The starting point is not Minkowski spacetime. The fundamental structure is a four-dimensional Euclidean space (E^4) with Euclidean metric, a scalar field (\Phi), and the equation

[
\Delta_{E^4}\Phi = 0.
]

There is no fundamental time coordinate, no fundamental Lorentzian metric, and no pre-given global spacetime event set.

The key idea is that an observer is treated as an internal localized reconstruction system, not as an external observer added to the model. A foliation of (E^4) by three-dimensional hypersurfaces introduces an operational ordering parameter. Events are then not assumed as primitive spacetime points; they are reconstructed as stable registrations in the internal degrees of freedom of such an observer.

The paper distinguishes two types of transformations.

First, there are direct transformations of the underlying Euclidean structure. These remain Euclidean.

Second, there are observed transformations between reconstructed event descriptions. These act not on the bare Euclidean space, but on the operationally reconstructed event-causal structure. The claim is that, under the stated assumptions of admissible reconstruction, these observed transformations acquire the Lorentz form.

This is not intended as a Wick rotation, nor as a coordinate relabelling of Euclidean space into Minkowski space.
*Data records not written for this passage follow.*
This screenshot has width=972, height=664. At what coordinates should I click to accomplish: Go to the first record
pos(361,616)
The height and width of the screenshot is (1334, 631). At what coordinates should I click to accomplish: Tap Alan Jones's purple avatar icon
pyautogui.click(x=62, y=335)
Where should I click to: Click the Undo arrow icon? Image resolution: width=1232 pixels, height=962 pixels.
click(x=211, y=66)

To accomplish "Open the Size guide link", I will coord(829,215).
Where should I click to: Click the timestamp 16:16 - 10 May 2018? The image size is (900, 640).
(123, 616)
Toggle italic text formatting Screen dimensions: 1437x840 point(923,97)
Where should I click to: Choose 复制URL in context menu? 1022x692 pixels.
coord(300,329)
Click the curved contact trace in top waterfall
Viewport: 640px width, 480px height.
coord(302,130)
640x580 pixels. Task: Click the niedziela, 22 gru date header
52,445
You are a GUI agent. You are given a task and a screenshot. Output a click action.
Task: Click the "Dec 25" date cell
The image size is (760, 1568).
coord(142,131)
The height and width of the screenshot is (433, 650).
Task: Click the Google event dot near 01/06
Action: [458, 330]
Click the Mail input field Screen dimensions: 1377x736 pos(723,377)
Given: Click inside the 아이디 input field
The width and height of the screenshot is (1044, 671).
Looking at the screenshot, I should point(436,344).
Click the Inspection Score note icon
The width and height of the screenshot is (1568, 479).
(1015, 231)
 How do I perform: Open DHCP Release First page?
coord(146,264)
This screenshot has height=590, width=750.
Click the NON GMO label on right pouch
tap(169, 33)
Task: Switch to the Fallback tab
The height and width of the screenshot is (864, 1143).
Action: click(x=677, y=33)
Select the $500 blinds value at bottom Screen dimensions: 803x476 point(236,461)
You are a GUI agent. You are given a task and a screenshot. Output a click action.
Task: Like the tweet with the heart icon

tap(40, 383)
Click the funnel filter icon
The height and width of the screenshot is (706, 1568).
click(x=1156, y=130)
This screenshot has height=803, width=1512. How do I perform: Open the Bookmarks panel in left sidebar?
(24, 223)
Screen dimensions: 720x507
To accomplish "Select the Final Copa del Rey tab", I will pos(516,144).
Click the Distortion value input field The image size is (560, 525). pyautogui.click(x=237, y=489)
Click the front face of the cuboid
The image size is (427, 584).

The Euclidean metric remains fundamental. The Lorentzian structure is claimed to emerge only at the level of reconstructed events and observed transformations.

The broader research programme contains potentially discriminating consequences, but those are not the subject of this particular paper. In this thread I would prefer to focus only on the special-relativistic kinematics step.

I would especially appreciate criticism of the following points:

  1. Is the distinction between direct Euclidean transformations and observed transformations mathematically and conceptually clear?

  2. Does the Lorentz-like form of the observed transformations genuinely follow from the stated reconstruction assumptions, or is some part of special relativity implicitly assumed?

  3. Is the limiting speed (v_{\max}) merely postulated, or is it adequately defined operationally as a property of admissible causal reconstruction?

  4. Are the assumptions of local stationarity, stable event reconstruction, and observer-independent event matching too strong to count as a reconstruction of SR kinematics?

  5. Is there a clearer way to formulate the role of the internal observer without making it look like an external conscious observer or an extra physical postulate?

I am not asking readers to accept the broader programme. I am mainly interested in whether this first step — the reconstruction of local SR kinematics — is logically coherent, or whether there is a hidden assumption that already contains the Lorentzian structure.

I have not found how to write latex equations here, so post above is not well formatted

Have you read

Einstein's Theory of Relativity

by Max Born ?

He discusses your question starting at p238, but understandably this is in the middle of Max' development of the subject so you may need to look back a bit as well.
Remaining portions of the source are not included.